:: INPUT DATA ::

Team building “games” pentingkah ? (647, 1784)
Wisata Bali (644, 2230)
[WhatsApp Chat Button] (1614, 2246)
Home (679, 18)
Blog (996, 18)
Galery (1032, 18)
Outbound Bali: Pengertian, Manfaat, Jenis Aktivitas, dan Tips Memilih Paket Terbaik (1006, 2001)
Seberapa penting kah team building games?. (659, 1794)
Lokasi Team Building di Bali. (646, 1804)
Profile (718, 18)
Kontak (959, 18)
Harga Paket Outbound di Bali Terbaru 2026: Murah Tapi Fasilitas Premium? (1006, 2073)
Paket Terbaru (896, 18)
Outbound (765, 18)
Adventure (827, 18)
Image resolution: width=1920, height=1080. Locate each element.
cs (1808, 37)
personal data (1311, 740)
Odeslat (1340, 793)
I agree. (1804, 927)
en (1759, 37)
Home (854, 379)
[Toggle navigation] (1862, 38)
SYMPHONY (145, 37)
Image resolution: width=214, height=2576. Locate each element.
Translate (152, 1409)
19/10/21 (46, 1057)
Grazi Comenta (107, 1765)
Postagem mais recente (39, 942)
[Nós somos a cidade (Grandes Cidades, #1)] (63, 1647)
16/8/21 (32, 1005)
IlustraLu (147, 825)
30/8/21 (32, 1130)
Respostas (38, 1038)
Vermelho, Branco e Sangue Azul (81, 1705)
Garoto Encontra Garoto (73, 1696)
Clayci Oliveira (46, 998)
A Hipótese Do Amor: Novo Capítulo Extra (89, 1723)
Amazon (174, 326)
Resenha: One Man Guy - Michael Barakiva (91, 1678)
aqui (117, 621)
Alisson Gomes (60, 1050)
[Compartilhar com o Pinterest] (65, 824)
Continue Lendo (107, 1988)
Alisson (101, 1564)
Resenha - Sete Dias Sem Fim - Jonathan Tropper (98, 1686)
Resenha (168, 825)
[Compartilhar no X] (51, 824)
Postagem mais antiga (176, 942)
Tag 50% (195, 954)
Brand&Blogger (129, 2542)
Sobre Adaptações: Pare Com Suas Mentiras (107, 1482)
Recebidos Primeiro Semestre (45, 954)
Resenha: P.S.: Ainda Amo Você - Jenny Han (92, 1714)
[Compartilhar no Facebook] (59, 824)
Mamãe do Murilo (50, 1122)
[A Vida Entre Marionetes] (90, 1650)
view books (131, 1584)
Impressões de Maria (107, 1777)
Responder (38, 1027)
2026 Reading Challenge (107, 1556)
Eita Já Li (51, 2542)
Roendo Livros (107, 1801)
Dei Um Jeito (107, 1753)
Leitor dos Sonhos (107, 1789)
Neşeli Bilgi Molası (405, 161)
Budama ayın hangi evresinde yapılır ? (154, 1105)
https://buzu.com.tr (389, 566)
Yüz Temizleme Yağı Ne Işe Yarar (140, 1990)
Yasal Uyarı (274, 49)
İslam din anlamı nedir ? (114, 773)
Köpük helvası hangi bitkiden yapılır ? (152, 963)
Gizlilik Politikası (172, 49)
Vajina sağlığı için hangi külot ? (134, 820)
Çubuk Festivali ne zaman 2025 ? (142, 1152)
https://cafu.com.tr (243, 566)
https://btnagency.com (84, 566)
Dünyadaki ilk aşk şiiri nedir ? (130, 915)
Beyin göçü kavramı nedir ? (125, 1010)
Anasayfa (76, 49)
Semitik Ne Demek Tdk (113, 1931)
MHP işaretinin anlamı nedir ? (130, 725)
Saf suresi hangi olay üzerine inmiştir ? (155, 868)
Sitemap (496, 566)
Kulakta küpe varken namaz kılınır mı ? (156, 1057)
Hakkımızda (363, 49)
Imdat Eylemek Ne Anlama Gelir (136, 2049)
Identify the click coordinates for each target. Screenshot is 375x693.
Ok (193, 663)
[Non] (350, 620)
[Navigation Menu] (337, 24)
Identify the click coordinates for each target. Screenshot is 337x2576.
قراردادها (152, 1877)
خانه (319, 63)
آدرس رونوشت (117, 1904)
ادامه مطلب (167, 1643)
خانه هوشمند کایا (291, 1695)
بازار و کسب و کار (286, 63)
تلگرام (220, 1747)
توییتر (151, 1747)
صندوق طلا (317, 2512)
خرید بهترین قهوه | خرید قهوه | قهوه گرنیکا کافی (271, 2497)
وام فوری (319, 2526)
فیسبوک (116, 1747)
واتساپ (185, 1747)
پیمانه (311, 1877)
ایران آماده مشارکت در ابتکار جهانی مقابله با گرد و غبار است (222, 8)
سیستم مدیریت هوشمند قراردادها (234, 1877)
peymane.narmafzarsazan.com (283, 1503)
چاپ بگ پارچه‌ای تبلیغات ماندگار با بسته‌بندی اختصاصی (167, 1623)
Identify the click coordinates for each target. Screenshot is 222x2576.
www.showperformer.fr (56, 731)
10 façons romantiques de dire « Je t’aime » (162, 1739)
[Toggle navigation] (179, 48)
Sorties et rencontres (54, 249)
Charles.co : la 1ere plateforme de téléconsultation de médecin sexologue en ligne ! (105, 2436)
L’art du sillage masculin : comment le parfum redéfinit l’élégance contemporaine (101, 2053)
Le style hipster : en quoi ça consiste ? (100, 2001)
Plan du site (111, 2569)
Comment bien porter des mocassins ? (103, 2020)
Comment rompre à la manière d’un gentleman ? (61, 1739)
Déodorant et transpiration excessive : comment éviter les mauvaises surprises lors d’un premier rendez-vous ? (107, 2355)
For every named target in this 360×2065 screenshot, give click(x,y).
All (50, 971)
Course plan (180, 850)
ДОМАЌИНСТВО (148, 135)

:::

### TASK OBJECTIVE
Output all of the data above without any alteration.

### TASK RESPONSE
Team building “games” pentingkah ? (647, 1784)
Wisata Bali (644, 2230)
[WhatsApp Chat Button] (1614, 2246)
Home (679, 18)
Blog (996, 18)
Galery (1032, 18)
Outbound Bali: Pengertian, Manfaat, Jenis Aktivitas, dan Tips Memilih Paket Terbaik (1006, 2001)
Seberapa penting kah team building games?. (659, 1794)
Lokasi Team Building di Bali. (646, 1804)
Profile (718, 18)
Kontak (959, 18)
Harga Paket Outbound di Bali Terbaru 2026: Murah Tapi Fasilitas Premium? (1006, 2073)
Paket Terbaru (896, 18)
Outbound (765, 18)
Adventure (827, 18)
Image resolution: width=1920, height=1080. Locate each element.
cs (1808, 37)
personal data (1311, 740)
Odeslat (1340, 793)
I agree. (1804, 927)
en (1759, 37)
Home (854, 379)
[Toggle navigation] (1862, 38)
SYMPHONY (145, 37)
Image resolution: width=214, height=2576. Locate each element.
Translate (152, 1409)
19/10/21 (46, 1057)
Grazi Comenta (107, 1765)
Postagem mais recente (39, 942)
[Nós somos a cidade (Grandes Cidades, #1)] (63, 1647)
16/8/21 (32, 1005)
IlustraLu (147, 825)
30/8/21 (32, 1130)
Respostas (38, 1038)
Vermelho, Branco e Sangue Azul (81, 1705)
Garoto Encontra Garoto (73, 1696)
Clayci Oliveira (46, 998)
A Hipótese Do Amor: Novo Capítulo Extra (89, 1723)
Amazon (174, 326)
Resenha: One Man Guy - Michael Barakiva (91, 1678)
aqui (117, 621)
Alisson Gomes (60, 1050)
[Compartilhar com o Pinterest] (65, 824)
Continue Lendo (107, 1988)
Alisson (101, 1564)
Resenha - Sete Dias Sem Fim - Jonathan Tropper (98, 1686)
Resenha (168, 825)
[Compartilhar no X] (51, 824)
Postagem mais antiga (176, 942)
Tag 50% (195, 954)
Brand&Blogger (129, 2542)
Sobre Adaptações: Pare Com Suas Mentiras (107, 1482)
Recebidos Primeiro Semestre (45, 954)
Resenha: P.S.: Ainda Amo Você - Jenny Han (92, 1714)
[Compartilhar no Facebook] (59, 824)
Mamãe do Murilo (50, 1122)
[A Vida Entre Marionetes] (90, 1650)
view books (131, 1584)
Impressões de Maria (107, 1777)
Responder (38, 1027)
2026 Reading Challenge (107, 1556)
Eita Já Li (51, 2542)
Roendo Livros (107, 1801)
Dei Um Jeito (107, 1753)
Leitor dos Sonhos (107, 1789)
Neşeli Bilgi Molası (405, 161)
Budama ayın hangi evresinde yapılır ? (154, 1105)
https://buzu.com.tr (389, 566)
Yüz Temizleme Yağı Ne Işe Yarar (140, 1990)
Yasal Uyarı (274, 49)
İslam din anlamı nedir ? (114, 773)
Köpük helvası hangi bitkiden yapılır ? (152, 963)
Gizlilik Politikası (172, 49)
Vajina sağlığı için hangi külot ? (134, 820)
Çubuk Festivali ne zaman 2025 ? (142, 1152)
https://cafu.com.tr (243, 566)
https://btnagency.com (84, 566)
Dünyadaki ilk aşk şiiri nedir ? (130, 915)
Beyin göçü kavramı nedir ? (125, 1010)
Anasayfa (76, 49)
Semitik Ne Demek Tdk (113, 1931)
MHP işaretinin anlamı nedir ? (130, 725)
Saf suresi hangi olay üzerine inmiştir ? (155, 868)
Sitemap (496, 566)
Kulakta küpe varken namaz kılınır mı ? (156, 1057)
Hakkımızda (363, 49)
Imdat Eylemek Ne Anlama Gelir (136, 2049)
Identify the click coordinates for each target. Screenshot is 375x693.
Ok (193, 663)
[Non] (350, 620)
[Navigation Menu] (337, 24)
Identify the click coordinates for each target. Screenshot is 337x2576.
قراردادها (152, 1877)
خانه (319, 63)
آدرس رونوشت (117, 1904)
ادامه مطلب (167, 1643)
خانه هوشمند کایا (291, 1695)
بازار و کسب و کار (286, 63)
تلگرام (220, 1747)
توییتر (151, 1747)
صندوق طلا (317, 2512)
خرید بهترین قهوه | خرید قهوه | قهوه گرنیکا کافی (271, 2497)
وام فوری (319, 2526)
فیسبوک (116, 1747)
واتساپ (185, 1747)
پیمانه (311, 1877)
ایران آماده مشارکت در ابتکار جهانی مقابله با گرد و غبار است (222, 8)
سیستم مدیریت هوشمند قراردادها (234, 1877)
peymane.narmafzarsazan.com (283, 1503)
چاپ بگ پارچه‌ای تبلیغات ماندگار با بسته‌بندی اختصاصی (167, 1623)
Identify the click coordinates for each target. Screenshot is 222x2576.
www.showperformer.fr (56, 731)
10 façons romantiques de dire « Je t’aime » (162, 1739)
[Toggle navigation] (179, 48)
Sorties et rencontres (54, 249)
Charles.co : la 1ere plateforme de téléconsultation de médecin sexologue en ligne ! (105, 2436)
L’art du sillage masculin : comment le parfum redéfinit l’élégance contemporaine (101, 2053)
Le style hipster : en quoi ça consiste ? (100, 2001)
Plan du site (111, 2569)
Comment bien porter des mocassins ? (103, 2020)
Comment rompre à la manière d’un gentleman ? (61, 1739)
Déodorant et transpiration excessive : comment éviter les mauvaises surprises lors d’un premier rendez-vous ? (107, 2355)
For every named target in this 360×2065 screenshot, give click(x,y).
All (50, 971)
Course plan (180, 850)
ДОМАЌИНСТВО (148, 135)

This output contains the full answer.